The evaluation of hemocompatibility for scaffolds intended to be used as implantable devices is a crucial assay. The results obtained indicate a HR of 1.39 ± 0.06% for Col-NT and 1.04 ± 0.19% for Col-DHT. According to ASTM F 756–2000 requirements, both samples are non-hemolytic. These results correlate with the higher fluid uptake ability of the Col-DHT samples as compared to the Col-NT. Moreover, Col-DHT starts from a significantly lower absorption rate and reaches a coagulation effect similar to Col-NT after 4 min.

The biodegradability of samples was assessed using collagenase. Collagenase is an enzyme responsible for cleaving the triple helix. It specifically catalyzes the hydrolysis of peptide bonds with glycine [45]. The resistance to collagenase digestion of Col-DHT may be due to the retention of structural integrity due to its crosslinking and lower fluid absorption capacity [23]. Therefore, it was shown that the efficient crosslinking process significantly reduces the dissolution tendency. The collagen sponge after crosslinking (Col-DHT) showed a degradation of 58.36 ± 2.86% in comparison with Col-NT. Keeping in mind that, in vivo, untreated collagen is rapidly degraded, and its current use is therefore limited [52], this result is favorable and consistent with other authors’ findings [53] regarding the influence of crosslinking methods on the swelling ratio, mechano-dynamic characteristics and resistance to collagenase digestion.

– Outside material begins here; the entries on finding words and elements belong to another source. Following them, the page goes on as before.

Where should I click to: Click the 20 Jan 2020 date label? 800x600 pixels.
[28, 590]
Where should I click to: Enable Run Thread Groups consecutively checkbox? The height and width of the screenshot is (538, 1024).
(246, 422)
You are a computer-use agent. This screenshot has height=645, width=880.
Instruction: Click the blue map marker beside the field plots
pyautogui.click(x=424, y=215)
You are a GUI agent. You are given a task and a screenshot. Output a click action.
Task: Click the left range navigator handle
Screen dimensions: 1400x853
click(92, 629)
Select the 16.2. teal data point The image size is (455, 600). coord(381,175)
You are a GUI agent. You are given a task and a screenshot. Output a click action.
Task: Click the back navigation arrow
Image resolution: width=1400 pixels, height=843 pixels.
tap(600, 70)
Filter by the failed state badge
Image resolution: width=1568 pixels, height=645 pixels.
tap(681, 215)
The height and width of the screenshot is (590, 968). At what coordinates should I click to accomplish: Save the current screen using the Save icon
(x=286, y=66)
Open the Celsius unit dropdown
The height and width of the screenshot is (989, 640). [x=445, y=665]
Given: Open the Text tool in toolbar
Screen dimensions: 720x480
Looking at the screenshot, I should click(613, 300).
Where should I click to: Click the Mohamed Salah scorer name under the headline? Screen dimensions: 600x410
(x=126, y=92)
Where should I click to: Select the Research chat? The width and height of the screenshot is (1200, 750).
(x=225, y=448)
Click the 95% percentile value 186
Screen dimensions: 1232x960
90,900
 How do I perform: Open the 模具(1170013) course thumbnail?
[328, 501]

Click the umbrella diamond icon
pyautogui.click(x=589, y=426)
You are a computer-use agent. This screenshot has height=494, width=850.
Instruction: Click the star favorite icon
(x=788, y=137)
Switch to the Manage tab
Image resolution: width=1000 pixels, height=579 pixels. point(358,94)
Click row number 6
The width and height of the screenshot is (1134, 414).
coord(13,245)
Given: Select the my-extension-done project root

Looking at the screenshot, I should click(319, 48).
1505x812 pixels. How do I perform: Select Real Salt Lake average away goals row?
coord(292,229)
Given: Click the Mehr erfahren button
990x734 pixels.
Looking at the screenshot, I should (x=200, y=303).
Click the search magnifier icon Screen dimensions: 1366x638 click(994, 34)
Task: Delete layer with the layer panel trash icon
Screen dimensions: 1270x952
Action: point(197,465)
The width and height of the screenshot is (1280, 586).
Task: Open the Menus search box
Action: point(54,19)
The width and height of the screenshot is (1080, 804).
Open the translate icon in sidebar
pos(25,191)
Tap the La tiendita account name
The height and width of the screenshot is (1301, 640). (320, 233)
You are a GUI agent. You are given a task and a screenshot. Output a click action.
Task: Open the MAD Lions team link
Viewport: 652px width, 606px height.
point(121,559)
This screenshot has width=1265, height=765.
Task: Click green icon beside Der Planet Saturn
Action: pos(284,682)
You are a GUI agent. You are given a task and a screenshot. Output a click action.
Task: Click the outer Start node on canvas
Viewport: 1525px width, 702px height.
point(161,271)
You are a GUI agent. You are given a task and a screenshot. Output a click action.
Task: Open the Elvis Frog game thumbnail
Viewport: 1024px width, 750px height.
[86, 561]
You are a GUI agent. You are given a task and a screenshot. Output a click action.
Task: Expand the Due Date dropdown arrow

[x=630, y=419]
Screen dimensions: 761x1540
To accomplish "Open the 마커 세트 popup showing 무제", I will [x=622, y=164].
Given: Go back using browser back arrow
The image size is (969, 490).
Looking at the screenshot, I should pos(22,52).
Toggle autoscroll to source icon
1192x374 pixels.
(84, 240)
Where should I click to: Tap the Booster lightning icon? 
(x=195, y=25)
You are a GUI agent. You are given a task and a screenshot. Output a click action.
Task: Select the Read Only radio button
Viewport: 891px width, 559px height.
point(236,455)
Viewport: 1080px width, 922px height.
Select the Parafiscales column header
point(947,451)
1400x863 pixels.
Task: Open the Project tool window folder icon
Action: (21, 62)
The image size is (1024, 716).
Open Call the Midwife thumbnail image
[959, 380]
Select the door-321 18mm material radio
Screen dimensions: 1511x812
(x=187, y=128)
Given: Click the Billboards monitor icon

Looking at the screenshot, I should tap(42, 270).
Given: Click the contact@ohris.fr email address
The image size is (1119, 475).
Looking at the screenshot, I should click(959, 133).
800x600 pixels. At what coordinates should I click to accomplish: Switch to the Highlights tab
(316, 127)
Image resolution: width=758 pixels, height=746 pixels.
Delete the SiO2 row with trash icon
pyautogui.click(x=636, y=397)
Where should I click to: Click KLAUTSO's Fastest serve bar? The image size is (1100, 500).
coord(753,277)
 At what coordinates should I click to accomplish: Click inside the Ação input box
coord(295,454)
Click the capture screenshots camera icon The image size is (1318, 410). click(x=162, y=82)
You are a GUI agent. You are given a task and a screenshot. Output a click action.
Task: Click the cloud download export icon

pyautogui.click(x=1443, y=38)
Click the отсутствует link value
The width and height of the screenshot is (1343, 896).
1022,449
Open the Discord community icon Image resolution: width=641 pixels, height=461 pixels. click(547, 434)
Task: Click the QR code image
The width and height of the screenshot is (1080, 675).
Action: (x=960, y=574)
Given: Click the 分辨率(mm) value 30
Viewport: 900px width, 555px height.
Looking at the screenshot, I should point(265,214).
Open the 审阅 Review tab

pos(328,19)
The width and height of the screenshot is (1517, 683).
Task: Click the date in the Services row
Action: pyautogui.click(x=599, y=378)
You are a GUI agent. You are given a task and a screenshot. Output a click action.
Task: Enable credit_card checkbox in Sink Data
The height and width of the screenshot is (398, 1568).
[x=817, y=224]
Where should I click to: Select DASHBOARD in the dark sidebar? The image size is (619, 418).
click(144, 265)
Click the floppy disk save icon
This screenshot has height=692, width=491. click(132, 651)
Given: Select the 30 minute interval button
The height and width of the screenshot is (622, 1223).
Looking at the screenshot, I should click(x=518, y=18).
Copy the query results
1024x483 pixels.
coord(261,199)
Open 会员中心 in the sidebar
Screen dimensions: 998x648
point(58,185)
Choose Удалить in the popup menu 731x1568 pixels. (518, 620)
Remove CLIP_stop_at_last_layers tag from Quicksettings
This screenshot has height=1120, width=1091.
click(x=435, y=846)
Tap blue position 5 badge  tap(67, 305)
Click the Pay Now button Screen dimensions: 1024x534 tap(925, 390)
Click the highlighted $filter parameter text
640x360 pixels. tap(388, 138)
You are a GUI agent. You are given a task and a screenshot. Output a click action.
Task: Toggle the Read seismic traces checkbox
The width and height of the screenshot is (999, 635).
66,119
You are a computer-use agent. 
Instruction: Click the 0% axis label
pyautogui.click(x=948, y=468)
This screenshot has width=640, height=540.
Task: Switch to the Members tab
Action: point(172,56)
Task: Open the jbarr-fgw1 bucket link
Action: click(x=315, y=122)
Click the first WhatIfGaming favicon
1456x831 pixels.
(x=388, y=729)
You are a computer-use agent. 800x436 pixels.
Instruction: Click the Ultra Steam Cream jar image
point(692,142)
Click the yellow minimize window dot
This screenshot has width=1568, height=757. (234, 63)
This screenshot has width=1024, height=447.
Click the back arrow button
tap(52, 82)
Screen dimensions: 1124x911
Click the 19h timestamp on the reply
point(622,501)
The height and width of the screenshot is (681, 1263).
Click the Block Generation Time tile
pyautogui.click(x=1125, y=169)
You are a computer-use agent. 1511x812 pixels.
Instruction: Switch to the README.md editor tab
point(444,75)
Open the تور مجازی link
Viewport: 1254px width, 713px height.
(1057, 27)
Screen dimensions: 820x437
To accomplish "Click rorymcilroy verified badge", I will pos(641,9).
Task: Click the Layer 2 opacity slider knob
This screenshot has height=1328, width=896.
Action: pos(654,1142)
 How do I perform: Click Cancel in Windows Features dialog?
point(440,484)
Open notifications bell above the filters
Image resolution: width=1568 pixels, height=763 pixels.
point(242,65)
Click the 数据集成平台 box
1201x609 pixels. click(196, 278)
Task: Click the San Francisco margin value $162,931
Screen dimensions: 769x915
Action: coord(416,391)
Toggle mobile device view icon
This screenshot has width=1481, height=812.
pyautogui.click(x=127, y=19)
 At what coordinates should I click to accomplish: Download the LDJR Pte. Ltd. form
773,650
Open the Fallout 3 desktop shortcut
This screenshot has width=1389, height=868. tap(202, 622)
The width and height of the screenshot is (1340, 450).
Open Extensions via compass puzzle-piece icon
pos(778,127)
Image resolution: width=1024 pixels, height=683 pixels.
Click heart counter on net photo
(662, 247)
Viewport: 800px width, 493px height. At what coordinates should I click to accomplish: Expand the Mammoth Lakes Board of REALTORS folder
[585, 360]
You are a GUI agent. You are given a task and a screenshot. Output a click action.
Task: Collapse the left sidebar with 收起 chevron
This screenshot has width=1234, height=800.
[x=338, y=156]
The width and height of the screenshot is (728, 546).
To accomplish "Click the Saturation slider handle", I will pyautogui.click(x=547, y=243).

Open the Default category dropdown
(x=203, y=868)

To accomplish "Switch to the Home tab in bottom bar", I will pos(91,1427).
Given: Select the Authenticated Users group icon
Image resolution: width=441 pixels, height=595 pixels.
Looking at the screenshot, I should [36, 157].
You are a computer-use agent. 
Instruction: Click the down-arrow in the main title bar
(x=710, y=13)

Compared with intact human skin, the mechanical and visco-elastic behavior of the studied scaffold registers modest values (with at least ten-fold less stress accommodated at the same applied strain) [54]. However, the role of the collagenous scaffold is not to directly replace the skin, but to progressively substitute it, by facilitating the healing processes in which is involved.

5. Conclusions

An adapted DHT treatment with different conditions of time and temperature was employed to obtain the most appropriate collagenic scaffold that is intended to be used in due course as a medical device for wound healing. The formation of covalent crosslinking bonds was observed by analyzing the swelling ratio of collagen scaffolds in DI water and 6M aq. urea. The IR data confirm that the DHT treatment did not lead to the loss of the native triple helix structure of the collagen scaffold. SEM, TG-DSC and mechano-dynamic assessment further confirmed this and presented a detailed depiction of the scaffolds’ behavior. Furthermore, we focused on analyzing the biomimetic behavior of the collagenic scaffold attained. The satisfactory biocompatibility results obtained, with no inflammatory stimulation, decreased necrotic cells and low HR rates, suggest considerable scope for further studies. Higher percentages of cellular early apoptosis were observed. Collagenase degradation rates were consistent with literature reports regarding the influence of crosslinking methods on collagen scaffold degradation.

Notwithstanding the favorable results obtained so far in this study, due to complex and comprehensive requirements from legislative parties, there is a long way to go before even attempting to market this type of product. Besides the biotechnological challenges, clinical trials and CE marking approval are among the ones that still lie ahead.